I'll be honest: When I first read that first-time head coach Nathaniel Hackett had hired John Vieira, an instructional designer, onto his Broncos coaching staff, I thought it was just another one of those mysterious and vague job titles that pop up all over NFL front offices—and usually have nothing to do with what that person actually does, if they do anything at all. According to Albert Breer in Sports Illustrated, Hackett planned to bring Vieira with him wherever he landed as a head coach after Vieira helped him sell his offensive schemes to players in Green Bay. Over at NBC Sports, Peter King wrote that bringing on Vieira was all about reaching younger players.
Vieira’s a great example of teaching people how to reach Gen Z and engage with players so they’ll soak in the learning, as Hackett told me. “At first, everyone thought, who the hell is this guy? John wondered, ‘Am I gonna have enough work?’ Then they saw my first team meeting with the presentation John created, with graphics popping off the screen, and video of a basketball game with our guys’ heads on the players. And everybody was like, Whoa. That opened up the floodgates. I walked by his office the next day and there’s two coaches in there telling him what they want for their meeting.
“Learning’s about inspiration. It’s about keeping things fresh. In a long season, you gotta continually do that.”
Peter King, NBC Sports
Even after reading those descriptions of Vieira's work, I still didn't understand it as a full-time job in the NFL. So he makes fancy PowerPoints?
But then I started thinking about how bored NFL players look in every shot from inside a meeting room that I have ever seen on HBO's Hard Knocks. Even when their coach is screaming at them at full volume, these players look bored. You know what I'm talking about: the glazed expression and the slumped-shoulder body language that says, Are we done here yet?
In fact, the only times that I recall seeing an NFL player look alive in a meeting room are the rookie talent shows, so maybe this isn't such a strange concept after all.
In 2018, Jim Mora's characterization of quarterback Josh Rosen as a millennial was the first time I remember hearing about a change in NFL learning styles. "He needs to be challenged intellectually so he doesn’t get bored. He’s a millennial. He wants to know why,” Mora told King.
At the time, the description was controversial among NFL teams and caused a real stir about Rosen's "character" as teams debated drafting him. How dare Rosen question a coach's instruction? But that phrase has popped up again and again since. Players in today's NFL want to know why they are being coached to do something. Simply telling them to do it without an explanation—beyond the implied "I am your coach, therefore everything I say goes"—isn't enough anymore. As Breer noted in his article about how things are going in Denver between new coach Hackett and new quarterback Russell Wilson, "What they’ve learned about Wilson, in turn, is that he needs the why on everything." Or perhaps, today's NFL players would simply like learning the playbook to not suck.
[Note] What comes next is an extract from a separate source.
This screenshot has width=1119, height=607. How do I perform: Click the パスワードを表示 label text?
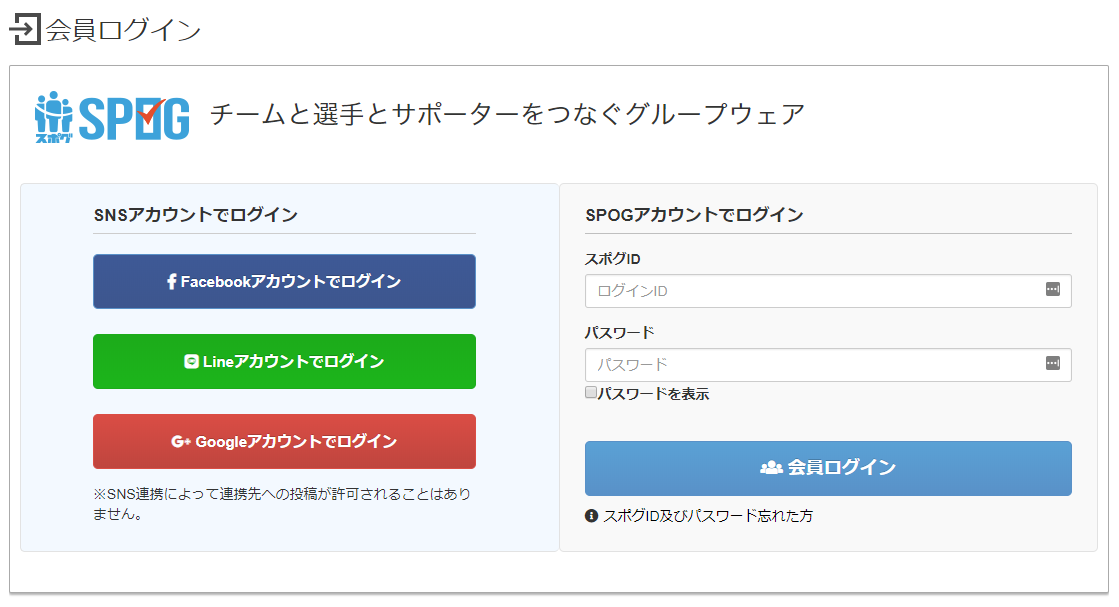653,394
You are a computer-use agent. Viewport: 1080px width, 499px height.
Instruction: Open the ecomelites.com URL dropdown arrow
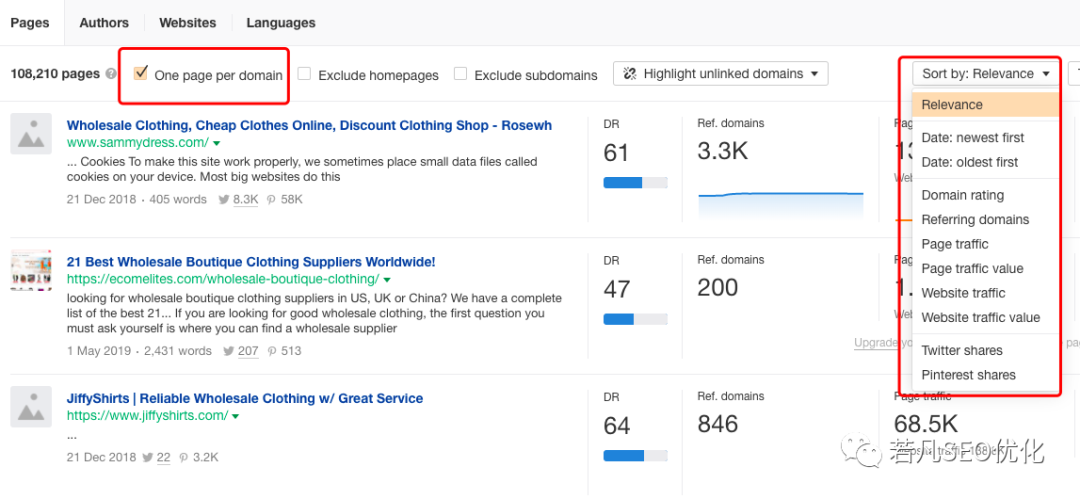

After I tweeted my surprise that an instructional designer works for an NFL team, I started hearing from a bunch of IDs for other companies. It turns out that, while ID might be new to the NFL, it is very common in other industries. I searched for the job title "instructional designer" on LinkedIn and turned up more than a hundred jobs in my area, with colleges and banks and healthcare providers. One ID reached out to me, Luke Hobson, a senior instructional designer and program manager at MIT, and we spoke over Twitter. Hobson, who has a doctorate in educational leadership, said that, yes, it is a real job that goes back to World War II and figuring out how to train troops in a cohesive manner. The field, he said, recently saw a burst in popularity when the COVID-19 pandemic pushed remote learning to the forefront.
"The most significant part is understanding how people learn. Using this knowledge, I partner with a subject matter expert (SME), in order to create an engaging and meaningful learning experience," Hobson said. "These experiences need to be transparent and clear behind the ask so students can see how they are going to achieve their goals and outcomes and understand why we are asking them to do something."
That tracks with what Hackett told Breer, who wrote that the remote aspect of the 2020 season is what originally drove him to get back in touch with his college friend and ask Vieira how best to teach his Packers players over Zoom. He liked what Vieira did so much that he brought him onto his Denver staff full-time.
But this isn't the first time someone has told NFL teams that they need help communicating with younger players. Last year, King wrote about a seminar put on by the NFL agency Athletes First, which included Brian Polian as a speaker. Polian, who is now LSU's special teams coordinator, wrote a book about this topic, called Coaching and Teaching Generation Z: Honoring the Relationships. King reported that Seattle general manager John Schneider attended the seminar and at least one NFL team asked Polian to come speak to their coaches.
In his book, Polian writes about how tech-driven this generation is, with players who grew up with phones in their hands constantly. “You can have an incredibly meaningful conversation with a player now via text message, a conversation that player would not have with you in person. You may not like it, but this is the way it is, and you’re going to live in this world and try to win in this world, you’ve got to communicate in this world.”
Peter King, Sports Illustrated
NFL teams are always searching for an edge. Though they appear to be quite late to this education innovation, I expect see this job title popping up all over the league in the near future—especially if Hackett's Broncos win.